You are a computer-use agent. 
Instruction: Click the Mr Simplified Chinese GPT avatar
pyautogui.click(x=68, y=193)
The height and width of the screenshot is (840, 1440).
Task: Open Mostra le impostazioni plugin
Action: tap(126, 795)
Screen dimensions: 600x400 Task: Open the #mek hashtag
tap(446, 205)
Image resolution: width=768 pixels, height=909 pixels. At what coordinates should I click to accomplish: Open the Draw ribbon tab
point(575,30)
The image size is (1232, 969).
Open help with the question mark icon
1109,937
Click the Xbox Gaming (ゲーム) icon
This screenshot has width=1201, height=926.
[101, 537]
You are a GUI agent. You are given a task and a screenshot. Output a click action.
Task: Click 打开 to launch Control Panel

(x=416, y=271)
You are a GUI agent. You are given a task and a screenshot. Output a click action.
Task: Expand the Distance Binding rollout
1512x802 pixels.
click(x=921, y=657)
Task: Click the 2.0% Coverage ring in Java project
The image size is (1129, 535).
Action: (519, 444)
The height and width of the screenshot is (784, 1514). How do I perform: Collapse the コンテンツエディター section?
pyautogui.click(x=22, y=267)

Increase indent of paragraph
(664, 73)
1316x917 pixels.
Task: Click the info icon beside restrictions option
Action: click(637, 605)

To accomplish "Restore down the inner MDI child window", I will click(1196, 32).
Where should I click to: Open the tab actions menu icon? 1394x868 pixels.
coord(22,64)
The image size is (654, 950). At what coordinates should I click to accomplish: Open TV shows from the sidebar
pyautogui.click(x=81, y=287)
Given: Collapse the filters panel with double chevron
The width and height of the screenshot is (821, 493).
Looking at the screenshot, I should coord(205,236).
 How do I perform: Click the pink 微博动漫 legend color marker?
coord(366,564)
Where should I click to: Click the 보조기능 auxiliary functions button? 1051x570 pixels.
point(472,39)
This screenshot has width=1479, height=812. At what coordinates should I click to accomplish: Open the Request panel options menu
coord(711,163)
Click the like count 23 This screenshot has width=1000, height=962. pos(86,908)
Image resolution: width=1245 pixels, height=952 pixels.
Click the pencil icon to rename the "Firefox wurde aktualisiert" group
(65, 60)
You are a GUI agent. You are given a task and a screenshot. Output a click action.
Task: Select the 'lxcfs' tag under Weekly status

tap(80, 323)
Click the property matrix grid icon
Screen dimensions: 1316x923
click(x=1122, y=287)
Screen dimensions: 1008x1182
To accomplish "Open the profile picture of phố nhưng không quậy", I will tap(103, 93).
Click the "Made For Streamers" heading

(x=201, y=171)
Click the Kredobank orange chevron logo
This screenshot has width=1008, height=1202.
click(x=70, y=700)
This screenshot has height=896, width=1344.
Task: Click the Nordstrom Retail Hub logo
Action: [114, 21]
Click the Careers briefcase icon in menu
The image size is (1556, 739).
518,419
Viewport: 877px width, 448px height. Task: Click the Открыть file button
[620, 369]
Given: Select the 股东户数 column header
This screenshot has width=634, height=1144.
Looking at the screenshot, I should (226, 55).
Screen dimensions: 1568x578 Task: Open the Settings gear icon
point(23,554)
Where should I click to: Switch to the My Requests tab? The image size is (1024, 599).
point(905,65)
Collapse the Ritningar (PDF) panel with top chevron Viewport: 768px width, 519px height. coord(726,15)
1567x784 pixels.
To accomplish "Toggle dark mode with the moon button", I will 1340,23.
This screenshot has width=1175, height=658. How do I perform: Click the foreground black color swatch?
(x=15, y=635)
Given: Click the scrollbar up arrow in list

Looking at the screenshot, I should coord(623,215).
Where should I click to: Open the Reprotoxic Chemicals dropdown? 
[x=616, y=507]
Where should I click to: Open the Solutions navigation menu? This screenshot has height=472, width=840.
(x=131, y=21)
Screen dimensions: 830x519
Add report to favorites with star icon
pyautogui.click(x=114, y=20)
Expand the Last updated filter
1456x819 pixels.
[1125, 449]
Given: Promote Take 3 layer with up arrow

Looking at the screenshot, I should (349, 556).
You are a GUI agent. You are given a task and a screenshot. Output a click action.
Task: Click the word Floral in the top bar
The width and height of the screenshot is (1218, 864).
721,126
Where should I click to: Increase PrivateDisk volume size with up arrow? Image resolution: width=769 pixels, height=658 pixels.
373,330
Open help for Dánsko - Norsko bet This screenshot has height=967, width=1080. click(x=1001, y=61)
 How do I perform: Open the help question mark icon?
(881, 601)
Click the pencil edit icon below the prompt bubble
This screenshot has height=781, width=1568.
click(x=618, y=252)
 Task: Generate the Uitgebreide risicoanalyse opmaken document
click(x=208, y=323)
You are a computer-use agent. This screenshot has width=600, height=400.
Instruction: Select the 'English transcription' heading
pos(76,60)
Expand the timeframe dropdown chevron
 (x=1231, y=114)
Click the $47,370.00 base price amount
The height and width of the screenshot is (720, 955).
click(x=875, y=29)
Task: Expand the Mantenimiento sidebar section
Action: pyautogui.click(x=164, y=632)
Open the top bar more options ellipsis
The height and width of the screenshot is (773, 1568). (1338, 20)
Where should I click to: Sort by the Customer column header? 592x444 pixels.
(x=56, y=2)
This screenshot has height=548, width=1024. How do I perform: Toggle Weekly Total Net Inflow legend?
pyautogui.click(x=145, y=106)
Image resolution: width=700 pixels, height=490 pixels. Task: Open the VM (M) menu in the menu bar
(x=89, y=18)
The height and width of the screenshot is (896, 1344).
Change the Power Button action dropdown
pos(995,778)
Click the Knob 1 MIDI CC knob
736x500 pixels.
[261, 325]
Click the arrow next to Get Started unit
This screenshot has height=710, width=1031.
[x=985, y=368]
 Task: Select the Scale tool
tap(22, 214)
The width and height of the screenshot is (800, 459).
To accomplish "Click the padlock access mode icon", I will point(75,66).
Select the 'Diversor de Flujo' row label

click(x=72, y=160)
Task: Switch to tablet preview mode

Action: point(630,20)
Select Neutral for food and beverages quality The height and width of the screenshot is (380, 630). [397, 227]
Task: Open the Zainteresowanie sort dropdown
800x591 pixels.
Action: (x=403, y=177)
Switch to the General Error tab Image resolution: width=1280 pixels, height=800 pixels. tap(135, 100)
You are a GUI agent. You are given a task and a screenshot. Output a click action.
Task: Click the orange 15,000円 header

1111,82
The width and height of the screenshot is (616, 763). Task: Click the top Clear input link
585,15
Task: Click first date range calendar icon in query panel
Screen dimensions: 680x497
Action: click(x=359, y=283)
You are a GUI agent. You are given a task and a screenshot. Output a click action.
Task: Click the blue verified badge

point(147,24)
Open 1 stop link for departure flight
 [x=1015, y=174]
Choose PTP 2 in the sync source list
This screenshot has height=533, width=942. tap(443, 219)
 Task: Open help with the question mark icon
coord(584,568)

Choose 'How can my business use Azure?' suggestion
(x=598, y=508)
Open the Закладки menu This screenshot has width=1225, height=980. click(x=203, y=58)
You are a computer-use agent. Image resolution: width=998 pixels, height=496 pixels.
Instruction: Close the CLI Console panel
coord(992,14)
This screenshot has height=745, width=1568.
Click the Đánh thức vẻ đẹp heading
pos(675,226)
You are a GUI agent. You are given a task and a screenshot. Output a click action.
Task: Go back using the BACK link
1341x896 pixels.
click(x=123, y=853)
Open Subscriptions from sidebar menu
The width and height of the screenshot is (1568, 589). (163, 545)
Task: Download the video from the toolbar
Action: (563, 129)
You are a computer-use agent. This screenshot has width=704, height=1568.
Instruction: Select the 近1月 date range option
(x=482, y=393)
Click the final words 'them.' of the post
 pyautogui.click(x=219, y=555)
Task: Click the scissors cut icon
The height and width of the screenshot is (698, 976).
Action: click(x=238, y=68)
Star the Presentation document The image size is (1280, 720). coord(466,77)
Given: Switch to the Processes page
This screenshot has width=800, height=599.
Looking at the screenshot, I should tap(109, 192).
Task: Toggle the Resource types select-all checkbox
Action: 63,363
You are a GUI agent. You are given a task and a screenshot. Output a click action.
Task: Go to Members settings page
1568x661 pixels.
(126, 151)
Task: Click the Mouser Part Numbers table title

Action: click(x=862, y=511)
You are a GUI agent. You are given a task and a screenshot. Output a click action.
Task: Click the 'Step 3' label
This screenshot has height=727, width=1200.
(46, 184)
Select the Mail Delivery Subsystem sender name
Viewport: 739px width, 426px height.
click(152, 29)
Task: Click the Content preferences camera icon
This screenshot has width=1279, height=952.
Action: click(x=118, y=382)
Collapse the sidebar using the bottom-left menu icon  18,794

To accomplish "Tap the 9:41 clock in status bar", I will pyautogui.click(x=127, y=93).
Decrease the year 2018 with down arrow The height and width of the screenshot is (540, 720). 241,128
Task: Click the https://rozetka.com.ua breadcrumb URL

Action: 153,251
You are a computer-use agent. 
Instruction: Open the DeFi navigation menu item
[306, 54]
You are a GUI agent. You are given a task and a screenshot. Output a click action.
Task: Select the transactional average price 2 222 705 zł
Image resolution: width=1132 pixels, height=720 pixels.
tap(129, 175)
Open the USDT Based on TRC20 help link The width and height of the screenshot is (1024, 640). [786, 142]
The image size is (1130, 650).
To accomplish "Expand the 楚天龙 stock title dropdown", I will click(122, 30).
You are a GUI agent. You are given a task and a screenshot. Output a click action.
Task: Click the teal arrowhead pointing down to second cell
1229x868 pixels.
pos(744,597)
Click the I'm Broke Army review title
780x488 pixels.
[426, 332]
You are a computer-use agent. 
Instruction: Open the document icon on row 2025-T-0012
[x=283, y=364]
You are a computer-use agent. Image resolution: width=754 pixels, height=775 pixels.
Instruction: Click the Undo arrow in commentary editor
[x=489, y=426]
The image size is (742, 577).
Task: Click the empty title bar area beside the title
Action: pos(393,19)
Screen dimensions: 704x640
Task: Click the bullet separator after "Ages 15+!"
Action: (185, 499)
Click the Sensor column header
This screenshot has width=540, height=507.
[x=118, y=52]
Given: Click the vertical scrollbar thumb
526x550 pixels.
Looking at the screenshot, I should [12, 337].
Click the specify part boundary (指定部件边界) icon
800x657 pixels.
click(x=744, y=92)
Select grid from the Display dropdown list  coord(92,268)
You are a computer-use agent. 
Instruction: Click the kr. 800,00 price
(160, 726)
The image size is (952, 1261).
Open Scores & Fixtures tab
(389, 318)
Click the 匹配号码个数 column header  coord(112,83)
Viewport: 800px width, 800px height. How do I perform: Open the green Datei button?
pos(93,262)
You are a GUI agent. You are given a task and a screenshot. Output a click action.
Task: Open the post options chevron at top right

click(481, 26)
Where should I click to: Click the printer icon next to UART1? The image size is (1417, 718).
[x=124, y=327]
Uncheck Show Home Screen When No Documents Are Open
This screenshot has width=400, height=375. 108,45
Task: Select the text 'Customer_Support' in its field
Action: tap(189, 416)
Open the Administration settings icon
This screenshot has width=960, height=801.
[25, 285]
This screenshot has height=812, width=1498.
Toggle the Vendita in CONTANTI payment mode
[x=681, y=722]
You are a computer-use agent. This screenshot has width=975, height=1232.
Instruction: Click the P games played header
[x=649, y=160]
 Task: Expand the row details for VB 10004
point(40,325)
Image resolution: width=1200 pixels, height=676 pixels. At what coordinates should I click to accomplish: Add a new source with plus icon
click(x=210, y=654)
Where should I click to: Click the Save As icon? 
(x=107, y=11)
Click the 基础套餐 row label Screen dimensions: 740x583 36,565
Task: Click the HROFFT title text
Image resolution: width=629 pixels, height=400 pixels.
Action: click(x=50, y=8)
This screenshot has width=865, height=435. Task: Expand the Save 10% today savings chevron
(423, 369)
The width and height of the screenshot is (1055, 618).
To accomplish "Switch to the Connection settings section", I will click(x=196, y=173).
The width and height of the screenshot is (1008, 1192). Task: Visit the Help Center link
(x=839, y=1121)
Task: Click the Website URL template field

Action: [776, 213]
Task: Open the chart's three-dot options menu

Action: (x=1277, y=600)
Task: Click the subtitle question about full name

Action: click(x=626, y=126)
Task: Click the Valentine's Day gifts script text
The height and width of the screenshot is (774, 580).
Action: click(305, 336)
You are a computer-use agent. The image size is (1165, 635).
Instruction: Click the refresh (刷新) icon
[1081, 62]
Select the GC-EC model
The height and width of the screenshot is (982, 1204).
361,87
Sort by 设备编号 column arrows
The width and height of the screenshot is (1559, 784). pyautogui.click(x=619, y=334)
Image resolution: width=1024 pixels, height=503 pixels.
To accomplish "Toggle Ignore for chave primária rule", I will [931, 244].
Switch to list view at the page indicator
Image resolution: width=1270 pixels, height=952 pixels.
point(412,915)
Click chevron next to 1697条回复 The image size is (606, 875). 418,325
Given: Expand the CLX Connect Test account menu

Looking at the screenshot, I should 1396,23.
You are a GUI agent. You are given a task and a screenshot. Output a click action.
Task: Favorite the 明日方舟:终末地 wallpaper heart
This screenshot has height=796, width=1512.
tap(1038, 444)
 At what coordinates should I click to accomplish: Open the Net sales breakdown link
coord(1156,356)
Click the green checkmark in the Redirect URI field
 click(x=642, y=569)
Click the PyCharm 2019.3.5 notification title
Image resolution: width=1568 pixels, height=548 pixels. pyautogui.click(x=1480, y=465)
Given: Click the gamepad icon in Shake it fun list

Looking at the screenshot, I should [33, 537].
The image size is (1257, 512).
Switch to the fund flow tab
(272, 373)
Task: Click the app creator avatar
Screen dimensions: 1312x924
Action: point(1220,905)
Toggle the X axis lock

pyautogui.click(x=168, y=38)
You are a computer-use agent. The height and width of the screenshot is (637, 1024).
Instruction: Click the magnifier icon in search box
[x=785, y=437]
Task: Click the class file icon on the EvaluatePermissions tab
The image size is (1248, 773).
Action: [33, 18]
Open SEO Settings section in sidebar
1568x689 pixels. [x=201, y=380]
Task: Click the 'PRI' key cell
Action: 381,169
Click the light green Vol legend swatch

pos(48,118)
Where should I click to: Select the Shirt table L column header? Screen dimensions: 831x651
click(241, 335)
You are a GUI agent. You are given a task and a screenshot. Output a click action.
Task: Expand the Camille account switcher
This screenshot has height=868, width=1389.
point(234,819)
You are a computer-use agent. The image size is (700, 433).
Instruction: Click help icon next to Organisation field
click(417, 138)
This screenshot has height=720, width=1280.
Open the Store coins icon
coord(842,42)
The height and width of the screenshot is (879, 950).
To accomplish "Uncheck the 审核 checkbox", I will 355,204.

• • • •

Problem to work on: Scan the listing above and tally the lines that include the string "page". Write the total and nothing more.

Task solution: 3